Ja In kadang bisa brutal kalau lepas kendali, Chung-hee memilih pergi jika itu terjadi "Kenapa dia marah?"

"Aku ingin berbagi ayam dengan Yeona. Entah apa yang salah."

"Ada apa dengan Yeona?"

"Dia belum makan dari pagi."

"Belum makan? Apa dia sedang diet? Sekarang sudah malam, seharusnya dia menginap di hotel."

"Tasnya dicuri orang.

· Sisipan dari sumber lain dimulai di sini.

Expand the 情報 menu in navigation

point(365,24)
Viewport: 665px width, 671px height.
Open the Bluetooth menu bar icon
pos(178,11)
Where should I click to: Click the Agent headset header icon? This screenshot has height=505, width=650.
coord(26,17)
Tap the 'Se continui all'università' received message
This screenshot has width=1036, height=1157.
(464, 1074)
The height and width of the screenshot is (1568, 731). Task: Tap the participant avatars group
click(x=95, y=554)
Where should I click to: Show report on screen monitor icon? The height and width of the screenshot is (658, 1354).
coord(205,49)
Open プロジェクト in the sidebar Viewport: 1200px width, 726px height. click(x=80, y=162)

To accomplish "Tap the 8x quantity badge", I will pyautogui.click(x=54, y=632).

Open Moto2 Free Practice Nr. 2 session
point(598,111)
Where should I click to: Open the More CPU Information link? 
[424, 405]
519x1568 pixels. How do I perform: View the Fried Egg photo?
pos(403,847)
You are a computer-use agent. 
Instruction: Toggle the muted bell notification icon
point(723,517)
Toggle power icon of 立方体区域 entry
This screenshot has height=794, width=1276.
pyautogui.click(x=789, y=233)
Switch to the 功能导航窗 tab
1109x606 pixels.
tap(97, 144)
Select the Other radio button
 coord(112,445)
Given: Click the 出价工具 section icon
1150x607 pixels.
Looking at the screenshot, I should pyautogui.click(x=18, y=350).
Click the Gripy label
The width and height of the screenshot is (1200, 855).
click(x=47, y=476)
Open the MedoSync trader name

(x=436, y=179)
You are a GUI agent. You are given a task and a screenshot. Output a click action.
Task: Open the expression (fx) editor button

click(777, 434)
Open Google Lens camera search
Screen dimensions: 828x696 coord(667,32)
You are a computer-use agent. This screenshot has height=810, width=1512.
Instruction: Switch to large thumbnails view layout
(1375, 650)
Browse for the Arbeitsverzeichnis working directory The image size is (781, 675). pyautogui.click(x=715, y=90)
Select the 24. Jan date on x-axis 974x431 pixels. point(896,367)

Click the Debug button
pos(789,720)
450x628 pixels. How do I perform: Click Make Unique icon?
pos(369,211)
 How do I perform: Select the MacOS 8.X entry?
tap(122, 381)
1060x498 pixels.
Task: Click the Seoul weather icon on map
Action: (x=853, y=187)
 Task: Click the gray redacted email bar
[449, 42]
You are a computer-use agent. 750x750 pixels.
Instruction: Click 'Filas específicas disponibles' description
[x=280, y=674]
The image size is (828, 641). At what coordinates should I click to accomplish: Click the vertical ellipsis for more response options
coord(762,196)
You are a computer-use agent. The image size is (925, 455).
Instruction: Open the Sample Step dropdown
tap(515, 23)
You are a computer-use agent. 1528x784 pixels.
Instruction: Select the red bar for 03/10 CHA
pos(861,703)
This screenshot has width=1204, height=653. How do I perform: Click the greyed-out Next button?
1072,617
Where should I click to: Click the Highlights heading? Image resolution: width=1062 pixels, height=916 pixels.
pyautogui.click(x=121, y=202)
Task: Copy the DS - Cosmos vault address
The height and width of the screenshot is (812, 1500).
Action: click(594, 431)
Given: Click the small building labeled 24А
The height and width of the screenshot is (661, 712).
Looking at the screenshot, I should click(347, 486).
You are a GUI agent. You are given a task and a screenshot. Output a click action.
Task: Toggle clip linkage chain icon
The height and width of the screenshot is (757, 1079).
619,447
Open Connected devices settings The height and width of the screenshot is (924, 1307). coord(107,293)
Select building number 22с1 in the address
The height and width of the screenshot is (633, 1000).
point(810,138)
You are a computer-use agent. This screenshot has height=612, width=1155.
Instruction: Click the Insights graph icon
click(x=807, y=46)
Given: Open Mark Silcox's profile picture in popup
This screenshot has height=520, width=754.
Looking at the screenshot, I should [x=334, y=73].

Dia tidak punya uang sepeser pun. Bahkan tadi siang aku yang membayar taksinya. Sekarang aku membeli banyak ayam di kafe depan, dan lihat … dua puluh ribu won terbuang begitu saja." Kesal Yoo Joon menutup tong sampah plastik di sudut tangga, lalu pergi begitu saja dengan langkah berat dan gumam tidak jelas.

"Di mana Yeona?"

"Di sana, depan ruang resepsionis. Setelah selesai audisi dia duduk di sana."

Chung-hee tidak percaya dengan apa yang adiknya katakan. Mana ada wanita yang setia menunggu sampai pagi dengan duduk - duduk di seberang meja resepsionis.

Langkahnya terhenti mendapati Yeona duduk bersandar sandaran bangku kayu panjang sambil memandang jalan nan jauh di seberang lapangan.

Ternyata Yoo Joon tidak berbohong. Chung-hee pergi ke kantin menganbil makanan yang ada lalu mengisi perut koosngnya hingga kenyang.

Pikirannya tersita pada Yeona. Kasihan dia, semua barangnya hilang dan tidak punya uang. Seharusnya dia berada di kamar sekarang, tapi karena kenalan nenek Yeona tersiksa di sana.

Padahal dia melihat bakat terpendam Yeona. Terlebih dia seperti pernah bertemu Yeona. Jauh sebelum pertemuan mereka di gerbong kereta api.

Setidaknya dia harus meringankan derita Yeona dengan makanan dan minuman. Chung-hee membawa makanan yang dia butuhkan, pergi menemui Yeona.

Langkahnya terhenti di dekat meja kosong resepsionis. Dalam kegelapan dia mengintip Yeona.

Chung-hee mau membuka perbincangan dengan kalimat apa? Dia bukan tipe seperti adiknya yang ceplas ceplos kekanakan. Dia kuper dan kaku.